CNN had reported that Africans in Guangzhou were among those feeling the worst impacts of a growing anti-foreigner sentiment across China due to the rising number of imported virus cases.

The American news channel said that in more than two dozen interviews, Africans described being evicted by landlords and refused boarding at hotels, being subject to random testing by officials and required to undergo 14 days’ quarantine – all despite having no symptoms, travel history or contact with known patients.

The US embassy issued a cautionary notice, saying that police in the wider Guangdong province have ordered bars and restaurants not to serve clients who appear to be of African origin.

In a statement, the Chinese foreign ministry said the government had “zero tolerance for discrimination” during the outbreak, but admitted that local authorities in Guangdong were “working promptly to improve their working method”.

Some experts have questioned the numbers of infections China is declaring as imported, as Beijing seeks to declare victory over an outbreak which began within its borders.

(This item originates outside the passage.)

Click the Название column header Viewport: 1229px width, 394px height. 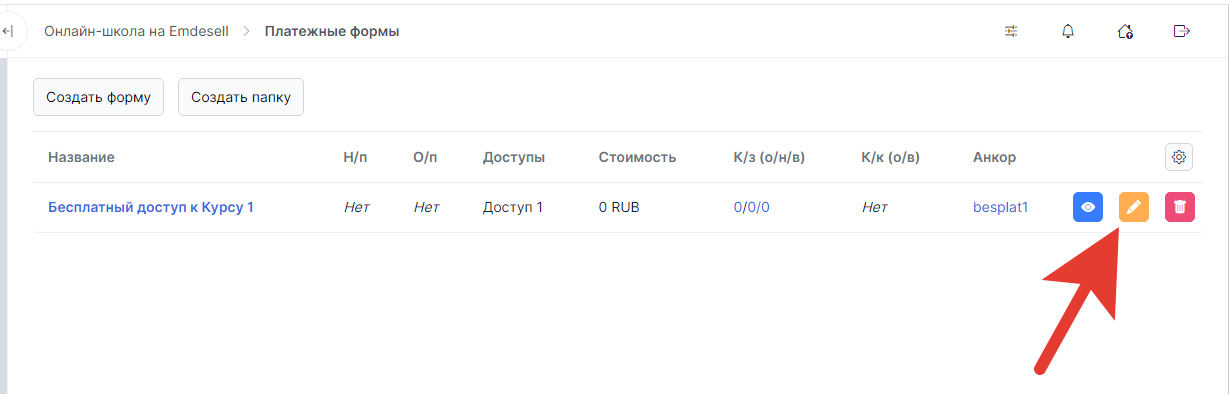pyautogui.click(x=81, y=158)
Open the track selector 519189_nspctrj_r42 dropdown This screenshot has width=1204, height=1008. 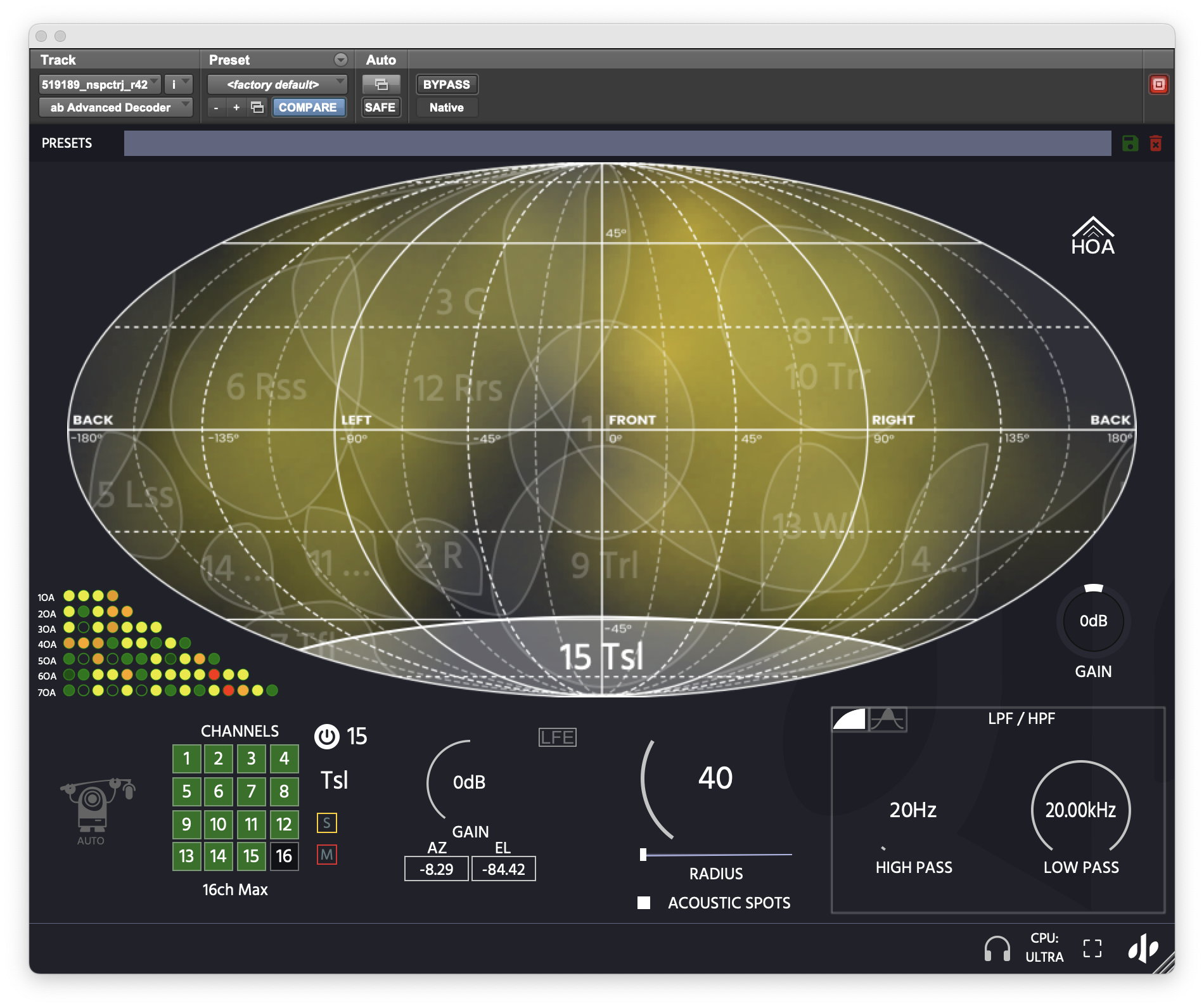coord(99,84)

Steve Tsang, director of SOAS university’s China Institute in London, told The Independent that local officials would feel incentivised to get “creative” when reporting the origins of cases, rather than derail the Communist Party narrative that local transmission has been brought down to near-zero. “Sometimes, some of the numbers being attributed to foreign travel might not necessarily have been quite as foreign as they might seem,” he said.

Jonathan Eyal, an associate director at the Royal United Services Institute think-tank, said China’s low figures for new infections were “slop[ing] out of credulity”.

In Wuhan, where authorities began allowing people to leave the city last week, a major mask manufacturer said it was now focussing entirely on meeting the demand for personal protective equipment in Europe and the US.

Wuhan Zonsen, which makes masks and disinfection wipes, told the Associated Press it had received $50m in orders from Western countries that will keep them at full production capacity until June.

“Their demand now has increased to 10 times [what it was] before because of the epidemic,” said Cynthia Ye, global marketing manager.

On a media tour organised by the Wuhan government, Ye said the company was producing 200,000 masks per day but planned to increase this to 700,000.

Chinese regulators have had to introduce additional checks on exports of PPE after European buyers and donee countries complained about the quality of testing kits, face masks and other medical equipment rushed out by China in recent weeks. Ye denied there were any quality issues with masks sent by Wuhan Zonsen to the Netherlands, one of a number of European countries to have made criticisms.